** begin Provided data **

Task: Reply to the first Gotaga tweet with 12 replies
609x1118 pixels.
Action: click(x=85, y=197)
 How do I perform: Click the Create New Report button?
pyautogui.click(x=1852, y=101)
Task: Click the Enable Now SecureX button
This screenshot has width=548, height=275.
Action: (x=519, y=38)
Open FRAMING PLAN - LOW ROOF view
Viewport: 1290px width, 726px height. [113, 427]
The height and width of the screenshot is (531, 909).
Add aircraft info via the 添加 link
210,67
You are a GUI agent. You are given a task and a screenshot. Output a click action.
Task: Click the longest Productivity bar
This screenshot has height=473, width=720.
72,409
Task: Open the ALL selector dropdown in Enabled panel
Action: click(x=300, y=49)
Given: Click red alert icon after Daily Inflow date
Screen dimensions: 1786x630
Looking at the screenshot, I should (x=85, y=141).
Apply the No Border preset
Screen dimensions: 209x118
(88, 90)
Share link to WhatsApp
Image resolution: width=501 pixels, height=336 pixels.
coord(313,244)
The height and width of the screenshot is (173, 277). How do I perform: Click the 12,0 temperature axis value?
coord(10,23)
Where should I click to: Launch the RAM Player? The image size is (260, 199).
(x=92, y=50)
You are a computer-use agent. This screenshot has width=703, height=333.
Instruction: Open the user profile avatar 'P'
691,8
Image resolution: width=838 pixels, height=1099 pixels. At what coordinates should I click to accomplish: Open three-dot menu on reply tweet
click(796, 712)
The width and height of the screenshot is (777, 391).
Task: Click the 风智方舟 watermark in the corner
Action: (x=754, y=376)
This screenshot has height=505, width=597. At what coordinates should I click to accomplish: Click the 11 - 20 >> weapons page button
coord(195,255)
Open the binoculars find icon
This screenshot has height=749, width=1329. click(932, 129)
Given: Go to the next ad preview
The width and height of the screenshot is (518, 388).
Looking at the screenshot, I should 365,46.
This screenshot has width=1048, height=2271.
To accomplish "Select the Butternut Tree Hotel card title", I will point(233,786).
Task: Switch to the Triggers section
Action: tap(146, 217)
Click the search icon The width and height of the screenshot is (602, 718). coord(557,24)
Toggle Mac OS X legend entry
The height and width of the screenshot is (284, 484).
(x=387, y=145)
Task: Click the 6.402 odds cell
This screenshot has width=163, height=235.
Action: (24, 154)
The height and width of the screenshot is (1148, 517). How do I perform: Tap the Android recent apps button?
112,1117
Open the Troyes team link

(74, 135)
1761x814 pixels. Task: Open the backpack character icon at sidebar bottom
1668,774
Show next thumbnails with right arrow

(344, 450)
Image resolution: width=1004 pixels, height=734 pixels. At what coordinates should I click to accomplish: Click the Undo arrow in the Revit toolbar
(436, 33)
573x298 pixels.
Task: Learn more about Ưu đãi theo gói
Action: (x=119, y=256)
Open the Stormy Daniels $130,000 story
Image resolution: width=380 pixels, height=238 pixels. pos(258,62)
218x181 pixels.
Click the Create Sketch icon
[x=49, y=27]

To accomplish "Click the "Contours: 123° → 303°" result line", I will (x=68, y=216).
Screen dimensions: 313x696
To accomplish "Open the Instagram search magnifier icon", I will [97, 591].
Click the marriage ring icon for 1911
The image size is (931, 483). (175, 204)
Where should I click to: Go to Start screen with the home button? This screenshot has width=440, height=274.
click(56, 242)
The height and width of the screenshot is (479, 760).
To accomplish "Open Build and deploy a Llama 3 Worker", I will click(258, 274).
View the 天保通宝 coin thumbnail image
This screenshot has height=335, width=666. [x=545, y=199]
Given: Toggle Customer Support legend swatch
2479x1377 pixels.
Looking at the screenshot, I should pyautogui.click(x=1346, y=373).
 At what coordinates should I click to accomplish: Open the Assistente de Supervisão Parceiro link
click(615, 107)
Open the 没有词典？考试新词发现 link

** end Provided data **

▶ [The problem]:
Count the lines of the data above that contain the string "accomplish", matching case exactly, and give only that number.

▶ [Correct output]:
8